Return the listing below line for line, with no changes to any of it.
↓
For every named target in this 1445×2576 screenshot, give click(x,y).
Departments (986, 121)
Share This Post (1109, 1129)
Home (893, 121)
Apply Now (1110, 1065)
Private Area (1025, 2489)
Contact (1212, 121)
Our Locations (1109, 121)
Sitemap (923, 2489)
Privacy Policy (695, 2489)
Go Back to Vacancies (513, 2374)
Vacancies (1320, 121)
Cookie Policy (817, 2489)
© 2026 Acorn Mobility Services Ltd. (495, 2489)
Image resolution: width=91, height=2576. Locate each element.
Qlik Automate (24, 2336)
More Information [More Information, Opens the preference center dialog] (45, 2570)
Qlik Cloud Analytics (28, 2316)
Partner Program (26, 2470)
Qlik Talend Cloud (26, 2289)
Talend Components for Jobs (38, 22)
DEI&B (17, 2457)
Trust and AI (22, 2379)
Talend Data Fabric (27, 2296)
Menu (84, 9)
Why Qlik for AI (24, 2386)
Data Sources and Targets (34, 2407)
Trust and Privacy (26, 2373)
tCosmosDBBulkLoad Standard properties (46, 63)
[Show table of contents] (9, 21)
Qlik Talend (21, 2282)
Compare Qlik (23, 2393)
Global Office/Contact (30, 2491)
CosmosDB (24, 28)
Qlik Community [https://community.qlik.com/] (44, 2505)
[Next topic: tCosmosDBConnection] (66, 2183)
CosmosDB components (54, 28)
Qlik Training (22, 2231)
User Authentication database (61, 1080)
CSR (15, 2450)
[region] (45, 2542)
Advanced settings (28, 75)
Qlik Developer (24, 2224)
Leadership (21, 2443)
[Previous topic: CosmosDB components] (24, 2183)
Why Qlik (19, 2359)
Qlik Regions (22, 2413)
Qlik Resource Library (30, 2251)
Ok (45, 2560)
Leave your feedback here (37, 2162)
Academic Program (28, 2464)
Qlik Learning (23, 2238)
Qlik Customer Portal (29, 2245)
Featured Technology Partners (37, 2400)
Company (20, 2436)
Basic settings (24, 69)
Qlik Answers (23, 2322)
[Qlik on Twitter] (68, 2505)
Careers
↑
__EXERCISE SOLUTION__.
For every named target in this 1445×2576 screenshot, give click(x,y).
Departments (986, 121)
Share This Post (1109, 1129)
Home (893, 121)
Apply Now (1110, 1065)
Private Area (1025, 2489)
Contact (1212, 121)
Our Locations (1109, 121)
Sitemap (923, 2489)
Privacy Policy (695, 2489)
Go Back to Vacancies (513, 2374)
Vacancies (1320, 121)
Cookie Policy (817, 2489)
© 2026 Acorn Mobility Services Ltd. (495, 2489)
Image resolution: width=91, height=2576. Locate each element.
Qlik Automate (24, 2336)
More Information [More Information, Opens the preference center dialog] (45, 2570)
Qlik Cloud Analytics (28, 2316)
Partner Program (26, 2470)
Qlik Talend Cloud (26, 2289)
Talend Components for Jobs (38, 22)
DEI&B (17, 2457)
Trust and AI (22, 2379)
Talend Data Fabric (27, 2296)
Menu (84, 9)
Why Qlik for AI (24, 2386)
Data Sources and Targets (34, 2407)
Trust and Privacy (26, 2373)
tCosmosDBBulkLoad Standard properties (46, 63)
[Show table of contents] (9, 21)
Qlik Talend (21, 2282)
Compare Qlik (23, 2393)
Global Office/Contact (30, 2491)
CosmosDB (24, 28)
Qlik Community [https://community.qlik.com/] (44, 2505)
[Next topic: tCosmosDBConnection] (66, 2183)
CosmosDB components (54, 28)
Qlik Training (22, 2231)
User Authentication database (61, 1080)
CSR (15, 2450)
[region] (45, 2542)
Advanced settings (28, 75)
Qlik Developer (24, 2224)
Leadership (21, 2443)
[Previous topic: CosmosDB components] (24, 2183)
Why Qlik (19, 2359)
Qlik Regions (22, 2413)
Qlik Resource Library (30, 2251)
Ok (45, 2560)
Leave your feedback here (37, 2162)
Academic Program (28, 2464)
Qlik Learning (23, 2238)
Qlik Customer Portal (29, 2245)
Featured Technology Partners (37, 2400)
Company (20, 2436)
Basic settings (24, 69)
Qlik Answers (23, 2322)
[Qlik on Twitter] (68, 2505)
Careers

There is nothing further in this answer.